本次CS代写的主要涉及如下领域: Python代写,Algorithm代写,北美程序代写,加拿大程序代写,CMPT419/983代写,Simon Fraser University代写

CMPT 419/983 Assignment 3

Due date: Dec. 2
Submit zip file to CourSys

1) This question guides you through implementing the policy gradient

algorithm with average reward baseline.

Preparation:

Install gym and TensorFlow for Python. Documentation can be

found at https://gym.openai.com/ and

https://www.tensorflow.org/install.

Replace “cartpole.py” in gym with the version provided. The

included file “cartpole_stabilize.py” contains the skeleton code for

training a cartpole to achieve its goal of keeping its position centred

and pole upright.

The cartpole environment consists of a rotatable pole mounted on top of

a cart. The states of the system are the position and velocity (푥,푣) of the

cart, and the angular position and velocity (휃,휔) of the pole. The two

possible actions are to push the cart left or right with a constant force.

Our goal in this problem is to keep the cart’s position near zero and the

pole near upright for as long as possible.
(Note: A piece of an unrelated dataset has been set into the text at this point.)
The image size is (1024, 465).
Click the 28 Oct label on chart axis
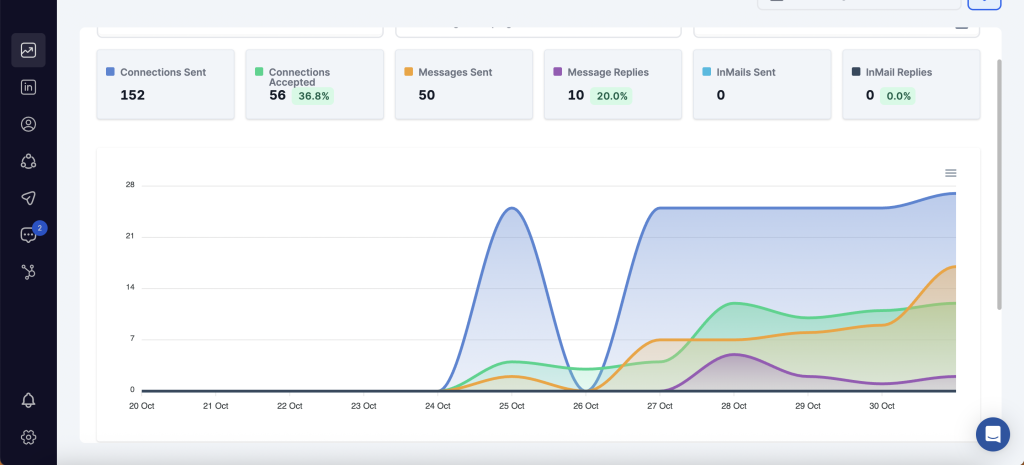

To encourage this, in the

custom environment defined in the provided “cartpole.py” file, the

cartpole system receives a reward of 1 for every time step in which its

state satisfies |푥|≤ 0. 5 and |휃|≤ 4 × 180 휋. Training episodes terminate when

the system state violates |푥|≤ 1. 5 or |휃|≤ 12 × 180 휋.

a) In the __init__ method of the agent class, define a policy network that takes
as input the state, has two fully hidden layers of the desired number of
neurons with ReLU activation, and outputs the probability distribution of
applying the two possible actions.

b) In the __init__ method of the agent class, compute the probability of
applying the actions in the input data.

c) In the __init__ method of the agent class, define the loss function such that
its gradient is ∇휃퐽(휃).

d) Complete the compute_advantage function, which should compute a list of

advantage values 퐴푡≔∑푡′≥푡훾푡′−푡푟(푠푡,푎푡)−푏 for every time step across a batch
of episodes, where 푏=피휏~푝(휏;휃)∑푡≥ 0 훾푡푟(푠푡,푎푡) is the average reward across the
batch of episodes. Note that the batch size is specified by the
“update_frequency” variable.

e) Complete the main part of the script (fill in the unmodified “cartpole_stabilize.py” at lines 73-78, 104-107, 122-124).
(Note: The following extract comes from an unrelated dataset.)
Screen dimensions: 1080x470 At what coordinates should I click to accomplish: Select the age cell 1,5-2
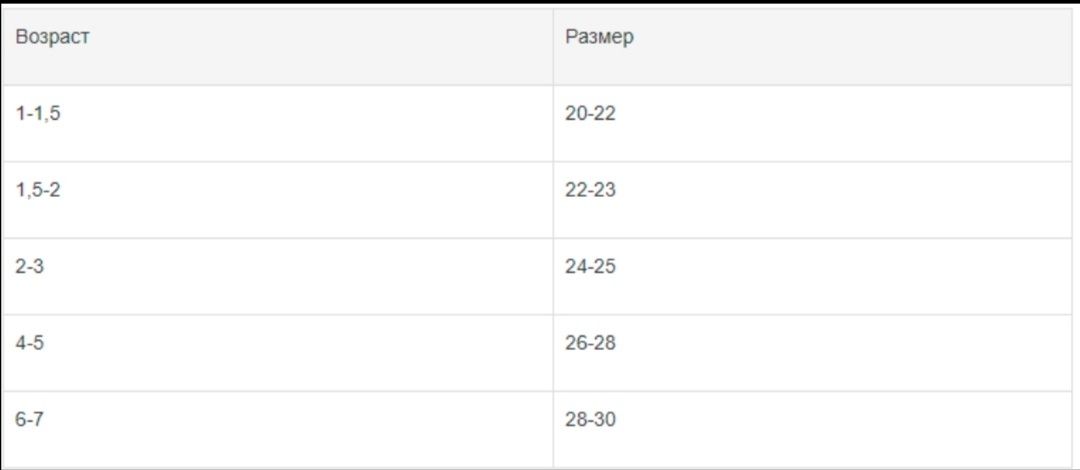click(277, 201)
f) Produce several plots showing the state of cart-pole system at different snapshots in time for a well-performing episode.

g) Produce a plot showing sum of discounted reward in each episode vs. episode number.

2) EKF SLAM. Consider the Dubins Car, given by the dynamics

푥̇=푣cos휃

푦̇=푣sin휃

휃̇=휔

a) Suppose there are 10 landmarks, with fixed 푥- and 푦-positions. Derive a
discrete time model for the augmented states (푥,푦,휃,푚 1 ,...,푚 10 ) by using
forward Euler.

b) Derive the Jacobian of the above transition model.

c) Starting from the provided MATLAB code, implement the one-step EKF
algorithm to estimate the augmented state. You do not need to modify any
code in the sub-folders. For your information, the vehicle_dynamics folder
contains a simple vehicle dynamics simulator, and the vehicle_sensors folder
contains a vehicle sensor simulator that noisily measures the range and
bearing of landmarks up to some maximum distance.

CMPT 419/983 Assignment 3 (Python代写,Algorithm代写,北美程序代写,加拿大程序代写,CMPT419/983代写,Simon Fraser University代写)

This question guides you through implementing the policy gradient algorithm with average reward baseline.